This past weekend, NFL fans were treated to some of the wildest divisional round booking in recent history.
The weekend started with a stubborn decision to stick with a floundering team, but came to a close with a couple of memorable moments. The Jacksonville Jaguars were given the nod against the Pittsburgh Steelers, blowing up the plans of a Steelers-Patriots showdown that had been in the works for months. And then, at the buzzer, Case Keenum and the Minnesota Vikings took out Drew Brees and the New Orleans Saints. This put a stop to the hype of a Brady vs Brees showdown for the Lombardi Trophy.
Moments like these happen for a number of reasons, ranging from a star being born to an audible being called. While exciting in the moment, it can take time to determine whether or not the right call was made. The jury is still out on last weekend’s games, but let’s take a look at some of the wildest booking from divisional rounds of the last decade.
Chapter I: The Good
It’s no secret that the teams awarded the number one seed at the end of the season are favored when the playoffs begin. So when the NFL decided to have both top seeds fall in the divisional round of the 2010 season, it was a welcome change. In the NFC, the high flying Falcons fell to the Green Bay Packers. In the AFC, Tom Brady and the New England Patriots were upset by the New York Jets. Led by Mark Sanchez. Seriously.
So, what caused these decisions? As far as the AFC goes, there was a time when the NFL believed in Sanchez as a potential star. Seriously. Keep in mind that just one week earlier, Sanchez and the jets took down Peyton Manning and the Colts. The Jets are one of the most recognizable franchises in the history of the company. The argument could even be made that having the Jets win it all in 2010 would have created that star. So why didn’t that happen? It’s hard to make more than one star at a time.
That brings us to the other side. The sixth-seeded Packers grounded the Falcons, mauled the Bears, and pounded the Steelers on the way to having their hands raised at the end of the season. You see, the NFL also held the Packer’s young quarterback in high regard. Not to mention the Packers are even more recognizable than the Jets. The creative team had to make a tough decision here. They ended up with a true superstar.
Chapter II: The Bad
The 2012 season was one for the history books. It started out with one of the strangest storylines the league has ever run: Replacement refs. What was intended to be a season long story that resulted in a questionable finish was scrapped when fans failed to get behind it. The season ended with a questionable finish regardless.
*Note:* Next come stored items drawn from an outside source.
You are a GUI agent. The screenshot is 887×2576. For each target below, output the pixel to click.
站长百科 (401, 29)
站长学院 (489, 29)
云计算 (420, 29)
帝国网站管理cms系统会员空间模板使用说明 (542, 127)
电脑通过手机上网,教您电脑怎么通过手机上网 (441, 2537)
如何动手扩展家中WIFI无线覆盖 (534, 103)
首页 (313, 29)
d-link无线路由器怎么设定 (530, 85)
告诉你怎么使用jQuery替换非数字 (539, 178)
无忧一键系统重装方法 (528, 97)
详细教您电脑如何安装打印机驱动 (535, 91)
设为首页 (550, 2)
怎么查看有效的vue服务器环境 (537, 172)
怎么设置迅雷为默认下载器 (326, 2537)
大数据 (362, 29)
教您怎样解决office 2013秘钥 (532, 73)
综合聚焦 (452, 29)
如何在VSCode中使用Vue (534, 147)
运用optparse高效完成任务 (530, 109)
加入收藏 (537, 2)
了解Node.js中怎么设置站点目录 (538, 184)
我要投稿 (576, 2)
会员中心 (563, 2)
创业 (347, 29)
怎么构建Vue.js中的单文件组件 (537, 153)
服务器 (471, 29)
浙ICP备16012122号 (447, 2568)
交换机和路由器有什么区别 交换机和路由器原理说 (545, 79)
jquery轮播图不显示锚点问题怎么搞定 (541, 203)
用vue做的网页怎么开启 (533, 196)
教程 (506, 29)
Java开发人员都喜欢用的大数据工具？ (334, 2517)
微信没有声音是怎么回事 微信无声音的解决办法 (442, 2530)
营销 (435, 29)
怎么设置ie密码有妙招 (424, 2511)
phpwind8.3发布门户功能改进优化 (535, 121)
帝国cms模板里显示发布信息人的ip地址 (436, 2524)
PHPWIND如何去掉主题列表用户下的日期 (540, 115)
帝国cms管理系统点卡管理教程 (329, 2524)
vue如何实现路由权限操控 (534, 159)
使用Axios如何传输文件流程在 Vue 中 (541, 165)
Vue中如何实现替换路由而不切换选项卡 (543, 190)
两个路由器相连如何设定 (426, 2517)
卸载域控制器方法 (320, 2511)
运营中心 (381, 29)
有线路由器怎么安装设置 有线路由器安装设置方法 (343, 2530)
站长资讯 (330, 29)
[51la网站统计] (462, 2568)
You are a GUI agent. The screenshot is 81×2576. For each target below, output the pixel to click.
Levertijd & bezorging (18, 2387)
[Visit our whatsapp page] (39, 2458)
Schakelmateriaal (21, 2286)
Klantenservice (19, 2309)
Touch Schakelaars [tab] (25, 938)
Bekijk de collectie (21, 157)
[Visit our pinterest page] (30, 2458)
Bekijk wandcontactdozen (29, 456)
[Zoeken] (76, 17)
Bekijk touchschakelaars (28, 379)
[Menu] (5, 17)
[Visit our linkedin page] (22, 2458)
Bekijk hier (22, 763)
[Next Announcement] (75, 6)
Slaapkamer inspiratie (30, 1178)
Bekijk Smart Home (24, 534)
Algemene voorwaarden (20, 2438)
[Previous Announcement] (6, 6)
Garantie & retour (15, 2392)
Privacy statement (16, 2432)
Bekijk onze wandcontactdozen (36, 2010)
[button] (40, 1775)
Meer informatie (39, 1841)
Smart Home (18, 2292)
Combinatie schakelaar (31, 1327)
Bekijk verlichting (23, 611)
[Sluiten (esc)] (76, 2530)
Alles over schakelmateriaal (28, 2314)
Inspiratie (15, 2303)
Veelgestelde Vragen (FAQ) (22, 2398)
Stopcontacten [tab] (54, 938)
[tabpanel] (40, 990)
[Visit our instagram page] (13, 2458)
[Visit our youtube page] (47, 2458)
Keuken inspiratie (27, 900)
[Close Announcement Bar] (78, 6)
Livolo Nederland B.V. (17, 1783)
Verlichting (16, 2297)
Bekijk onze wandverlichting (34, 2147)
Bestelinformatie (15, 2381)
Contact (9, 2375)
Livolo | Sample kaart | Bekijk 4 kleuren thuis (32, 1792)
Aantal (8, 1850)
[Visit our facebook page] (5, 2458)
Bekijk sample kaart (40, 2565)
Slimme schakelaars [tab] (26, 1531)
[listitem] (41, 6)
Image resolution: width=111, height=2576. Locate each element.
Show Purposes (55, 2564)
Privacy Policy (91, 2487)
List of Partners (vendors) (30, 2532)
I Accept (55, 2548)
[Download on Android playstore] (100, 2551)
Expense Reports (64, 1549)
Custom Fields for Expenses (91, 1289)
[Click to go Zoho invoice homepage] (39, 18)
As the regular season came to a close, it felt like a Broncos-Falcons matchup was headed our way. But a last second change came down from the top. In the divisional round, the league went with a relative unknown in Joe Flacco over one of it’s biggest stars, Peyton Manning. To their credit, they booked a wild game that had fans on the edge of their seats. One of the few double overtime games in league history ended, along with Denver’s 11-game winning streak, when Justin Tucker connected on a field goal.
Peyton Manning’s free agency tour was the biggest story of the offseason heading into the year. Finally free from Indianapolis, he had all the momentum in the world heading into those playoffs. However, the league chickened out at the last second on crowning their hero based on the serious injury he was returning from. Even then, it was a bold choice to stick it out with the Ravens the whole way. They didn’t want to waste Manning’s defeat. Makes sense. Sadly, judging by the fans reaction to Flacco in the following years, that’s exactly what they did.
Chapter III: The Ugly
What was the point of that?
The last thing the NFL wants to leave fans thinking. That was the result of a divisional round game between the Packers and Dallas Cowboys at the end of the 2014 season. The game itself was great. Two of the league’s most marketable quarterbacks battling it out for a chance to go to Seattle for the NFC Championship.
So when the ending of the game was muddled by an overturned catch by Dez Bryant, fans wanted to know what the goal was. It was nothing more than a unique way to protect the Cowboys in defeat, but it left a bad taste in everyone’s mouth. Bringing the rulebook into question is never the right way to go in a game of that magnitude. That’s the kind of issue you touch on during a Browns game in September. What’s worse is it made the Packers less credible heading into the the title game.
This is one the league could have done without.